PROVIDED DATA →
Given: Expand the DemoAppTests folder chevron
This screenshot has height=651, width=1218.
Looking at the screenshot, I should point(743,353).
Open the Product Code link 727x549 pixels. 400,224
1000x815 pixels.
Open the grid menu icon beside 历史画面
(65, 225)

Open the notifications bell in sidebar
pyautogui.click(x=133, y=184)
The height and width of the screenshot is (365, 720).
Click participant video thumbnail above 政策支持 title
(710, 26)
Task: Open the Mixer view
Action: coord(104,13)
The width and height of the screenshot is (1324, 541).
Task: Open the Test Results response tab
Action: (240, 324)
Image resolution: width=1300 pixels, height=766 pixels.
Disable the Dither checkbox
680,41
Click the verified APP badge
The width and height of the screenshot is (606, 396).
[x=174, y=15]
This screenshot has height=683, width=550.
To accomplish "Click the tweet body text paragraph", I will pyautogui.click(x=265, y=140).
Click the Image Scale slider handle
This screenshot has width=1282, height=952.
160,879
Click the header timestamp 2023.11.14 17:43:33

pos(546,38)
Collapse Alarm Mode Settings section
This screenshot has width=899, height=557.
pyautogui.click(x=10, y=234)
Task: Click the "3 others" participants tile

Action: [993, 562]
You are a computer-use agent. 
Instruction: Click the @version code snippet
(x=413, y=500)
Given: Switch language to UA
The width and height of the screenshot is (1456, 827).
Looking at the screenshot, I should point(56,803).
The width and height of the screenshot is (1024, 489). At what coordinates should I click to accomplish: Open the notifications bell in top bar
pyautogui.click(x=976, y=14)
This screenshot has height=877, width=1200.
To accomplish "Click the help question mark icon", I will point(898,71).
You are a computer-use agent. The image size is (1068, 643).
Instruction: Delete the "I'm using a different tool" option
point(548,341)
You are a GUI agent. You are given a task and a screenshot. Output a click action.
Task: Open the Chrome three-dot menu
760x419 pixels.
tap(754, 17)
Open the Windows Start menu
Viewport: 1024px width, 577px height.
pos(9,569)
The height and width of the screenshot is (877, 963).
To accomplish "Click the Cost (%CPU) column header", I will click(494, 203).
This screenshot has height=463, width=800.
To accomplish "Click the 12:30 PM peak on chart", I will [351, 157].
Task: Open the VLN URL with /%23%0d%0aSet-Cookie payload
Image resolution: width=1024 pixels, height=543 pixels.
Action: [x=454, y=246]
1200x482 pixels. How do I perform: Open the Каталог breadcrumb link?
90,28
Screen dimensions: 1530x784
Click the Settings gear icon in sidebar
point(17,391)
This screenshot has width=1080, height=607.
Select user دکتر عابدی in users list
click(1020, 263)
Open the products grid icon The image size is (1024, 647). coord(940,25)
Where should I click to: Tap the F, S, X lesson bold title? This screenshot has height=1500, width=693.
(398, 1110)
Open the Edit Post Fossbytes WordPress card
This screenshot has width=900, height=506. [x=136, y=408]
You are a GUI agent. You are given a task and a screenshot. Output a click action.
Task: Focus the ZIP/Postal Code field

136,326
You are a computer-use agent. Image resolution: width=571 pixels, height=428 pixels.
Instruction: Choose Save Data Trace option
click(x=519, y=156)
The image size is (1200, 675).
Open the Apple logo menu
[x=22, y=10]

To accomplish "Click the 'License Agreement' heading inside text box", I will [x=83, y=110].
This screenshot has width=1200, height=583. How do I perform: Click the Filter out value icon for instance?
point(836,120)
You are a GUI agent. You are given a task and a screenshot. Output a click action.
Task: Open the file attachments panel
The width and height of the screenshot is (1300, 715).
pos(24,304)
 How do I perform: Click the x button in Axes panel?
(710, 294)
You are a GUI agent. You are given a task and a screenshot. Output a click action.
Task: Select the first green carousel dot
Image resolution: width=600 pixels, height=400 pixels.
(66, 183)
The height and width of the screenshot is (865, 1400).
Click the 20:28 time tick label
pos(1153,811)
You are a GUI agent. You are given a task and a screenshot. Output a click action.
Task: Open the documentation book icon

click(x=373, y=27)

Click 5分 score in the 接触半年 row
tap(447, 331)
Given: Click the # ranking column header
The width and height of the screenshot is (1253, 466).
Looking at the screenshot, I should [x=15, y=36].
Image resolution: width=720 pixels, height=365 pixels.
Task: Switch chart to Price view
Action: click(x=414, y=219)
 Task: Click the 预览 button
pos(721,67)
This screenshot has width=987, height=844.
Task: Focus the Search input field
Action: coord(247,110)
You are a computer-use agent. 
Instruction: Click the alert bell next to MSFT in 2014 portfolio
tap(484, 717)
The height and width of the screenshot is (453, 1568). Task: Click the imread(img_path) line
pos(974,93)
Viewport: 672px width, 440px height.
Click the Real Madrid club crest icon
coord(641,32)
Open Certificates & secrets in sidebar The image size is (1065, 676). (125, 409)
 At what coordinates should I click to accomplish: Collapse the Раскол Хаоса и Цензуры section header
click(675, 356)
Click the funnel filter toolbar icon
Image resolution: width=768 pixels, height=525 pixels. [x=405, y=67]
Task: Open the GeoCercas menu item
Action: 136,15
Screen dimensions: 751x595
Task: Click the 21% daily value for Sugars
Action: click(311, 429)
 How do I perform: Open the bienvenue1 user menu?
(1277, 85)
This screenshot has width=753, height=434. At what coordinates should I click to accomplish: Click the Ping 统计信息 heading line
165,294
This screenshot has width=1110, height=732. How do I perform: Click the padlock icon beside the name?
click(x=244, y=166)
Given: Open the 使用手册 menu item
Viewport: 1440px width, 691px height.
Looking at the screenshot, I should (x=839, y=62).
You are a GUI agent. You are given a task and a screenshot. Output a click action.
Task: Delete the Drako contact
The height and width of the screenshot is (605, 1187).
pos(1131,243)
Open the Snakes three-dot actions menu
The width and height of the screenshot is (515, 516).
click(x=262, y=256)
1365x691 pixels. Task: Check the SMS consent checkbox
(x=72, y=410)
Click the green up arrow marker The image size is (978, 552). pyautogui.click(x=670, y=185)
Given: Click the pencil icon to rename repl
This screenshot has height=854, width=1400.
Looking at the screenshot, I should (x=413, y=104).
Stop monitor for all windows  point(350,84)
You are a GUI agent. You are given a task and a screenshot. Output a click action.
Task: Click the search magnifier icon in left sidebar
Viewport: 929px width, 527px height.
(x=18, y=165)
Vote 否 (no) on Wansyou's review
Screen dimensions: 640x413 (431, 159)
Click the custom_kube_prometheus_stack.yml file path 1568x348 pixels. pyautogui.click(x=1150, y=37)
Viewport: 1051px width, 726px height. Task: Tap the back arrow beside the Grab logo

WHAT YOU NEED TO DO → Every record must be transcribed exactly, with no line skipped.

ANSWER SECTION →
Given: Expand the DemoAppTests folder chevron
This screenshot has height=651, width=1218.
Looking at the screenshot, I should point(743,353).
Open the Product Code link 727x549 pixels. 400,224
1000x815 pixels.
Open the grid menu icon beside 历史画面
(65, 225)

Open the notifications bell in sidebar
pyautogui.click(x=133, y=184)
The height and width of the screenshot is (365, 720).
Click participant video thumbnail above 政策支持 title
(710, 26)
Task: Open the Mixer view
Action: coord(104,13)
The width and height of the screenshot is (1324, 541).
Task: Open the Test Results response tab
Action: (240, 324)
Image resolution: width=1300 pixels, height=766 pixels.
Disable the Dither checkbox
680,41
Click the verified APP badge
The width and height of the screenshot is (606, 396).
[x=174, y=15]
This screenshot has height=683, width=550.
To accomplish "Click the tweet body text paragraph", I will pyautogui.click(x=265, y=140).
Click the Image Scale slider handle
This screenshot has width=1282, height=952.
160,879
Click the header timestamp 2023.11.14 17:43:33

pos(546,38)
Collapse Alarm Mode Settings section
This screenshot has width=899, height=557.
pyautogui.click(x=10, y=234)
Task: Click the "3 others" participants tile

Action: [993, 562]
You are a computer-use agent. 
Instruction: Click the @version code snippet
(x=413, y=500)
Given: Switch language to UA
The width and height of the screenshot is (1456, 827).
Looking at the screenshot, I should point(56,803).
The width and height of the screenshot is (1024, 489). At what coordinates should I click to accomplish: Open the notifications bell in top bar
pyautogui.click(x=976, y=14)
This screenshot has height=877, width=1200.
To accomplish "Click the help question mark icon", I will point(898,71).
You are a computer-use agent. The image size is (1068, 643).
Instruction: Delete the "I'm using a different tool" option
point(548,341)
You are a GUI agent. You are given a task and a screenshot. Output a click action.
Task: Open the Chrome three-dot menu
760x419 pixels.
tap(754, 17)
Open the Windows Start menu
Viewport: 1024px width, 577px height.
pos(9,569)
The height and width of the screenshot is (877, 963).
To accomplish "Click the Cost (%CPU) column header", I will click(494, 203).
This screenshot has height=463, width=800.
To accomplish "Click the 12:30 PM peak on chart", I will [351, 157].
Task: Open the VLN URL with /%23%0d%0aSet-Cookie payload
Image resolution: width=1024 pixels, height=543 pixels.
Action: [x=454, y=246]
1200x482 pixels. How do I perform: Open the Каталог breadcrumb link?
90,28
Screen dimensions: 1530x784
Click the Settings gear icon in sidebar
point(17,391)
This screenshot has width=1080, height=607.
Select user دکتر عابدی in users list
click(1020, 263)
Open the products grid icon The image size is (1024, 647). coord(940,25)
Where should I click to: Tap the F, S, X lesson bold title? This screenshot has height=1500, width=693.
(398, 1110)
Open the Edit Post Fossbytes WordPress card
This screenshot has width=900, height=506. [x=136, y=408]
You are a GUI agent. You are given a task and a screenshot. Output a click action.
Task: Focus the ZIP/Postal Code field

136,326
You are a computer-use agent. Image resolution: width=571 pixels, height=428 pixels.
Instruction: Choose Save Data Trace option
click(x=519, y=156)
The image size is (1200, 675).
Open the Apple logo menu
[x=22, y=10]

To accomplish "Click the 'License Agreement' heading inside text box", I will [x=83, y=110].
This screenshot has width=1200, height=583. How do I perform: Click the Filter out value icon for instance?
point(836,120)
You are a GUI agent. You are given a task and a screenshot. Output a click action.
Task: Open the file attachments panel
The width and height of the screenshot is (1300, 715).
pos(24,304)
 How do I perform: Click the x button in Axes panel?
(710, 294)
You are a GUI agent. You are given a task and a screenshot. Output a click action.
Task: Select the first green carousel dot
Image resolution: width=600 pixels, height=400 pixels.
(66, 183)
The height and width of the screenshot is (865, 1400).
Click the 20:28 time tick label
pos(1153,811)
You are a GUI agent. You are given a task and a screenshot. Output a click action.
Task: Open the documentation book icon

click(x=373, y=27)

Click 5分 score in the 接触半年 row
tap(447, 331)
Given: Click the # ranking column header
The width and height of the screenshot is (1253, 466).
Looking at the screenshot, I should [x=15, y=36].
Image resolution: width=720 pixels, height=365 pixels.
Task: Switch chart to Price view
Action: click(x=414, y=219)
 Task: Click the 预览 button
pos(721,67)
This screenshot has width=987, height=844.
Task: Focus the Search input field
Action: coord(247,110)
You are a computer-use agent. 
Instruction: Click the alert bell next to MSFT in 2014 portfolio
tap(484, 717)
The height and width of the screenshot is (453, 1568). Task: Click the imread(img_path) line
pos(974,93)
Viewport: 672px width, 440px height.
Click the Real Madrid club crest icon
coord(641,32)
Open Certificates & secrets in sidebar The image size is (1065, 676). (125, 409)
 At what coordinates should I click to accomplish: Collapse the Раскол Хаоса и Цензуры section header
click(675, 356)
Click the funnel filter toolbar icon
Image resolution: width=768 pixels, height=525 pixels. [x=405, y=67]
Task: Open the GeoCercas menu item
Action: 136,15
Screen dimensions: 751x595
Task: Click the 21% daily value for Sugars
Action: click(311, 429)
 How do I perform: Open the bienvenue1 user menu?
(1277, 85)
This screenshot has width=753, height=434. At what coordinates should I click to accomplish: Click the Ping 统计信息 heading line
165,294
This screenshot has width=1110, height=732. How do I perform: Click the padlock icon beside the name?
click(x=244, y=166)
Given: Open the 使用手册 menu item
Viewport: 1440px width, 691px height.
Looking at the screenshot, I should (x=839, y=62).
You are a GUI agent. You are given a task and a screenshot. Output a click action.
Task: Delete the Drako contact
The height and width of the screenshot is (605, 1187).
pos(1131,243)
Open the Snakes three-dot actions menu
The width and height of the screenshot is (515, 516).
click(x=262, y=256)
1365x691 pixels. Task: Check the SMS consent checkbox
(x=72, y=410)
Click the green up arrow marker The image size is (978, 552). pyautogui.click(x=670, y=185)
Given: Click the pencil icon to rename repl
This screenshot has height=854, width=1400.
Looking at the screenshot, I should (x=413, y=104).
Stop monitor for all windows  point(350,84)
You are a GUI agent. You are given a task and a screenshot. Output a click action.
Task: Click the search magnifier icon in left sidebar
Viewport: 929px width, 527px height.
(x=18, y=165)
Vote 否 (no) on Wansyou's review
Screen dimensions: 640x413 (431, 159)
Click the custom_kube_prometheus_stack.yml file path 1568x348 pixels. pyautogui.click(x=1150, y=37)
Viewport: 1051px width, 726px height. Task: Tap the back arrow beside the Grab logo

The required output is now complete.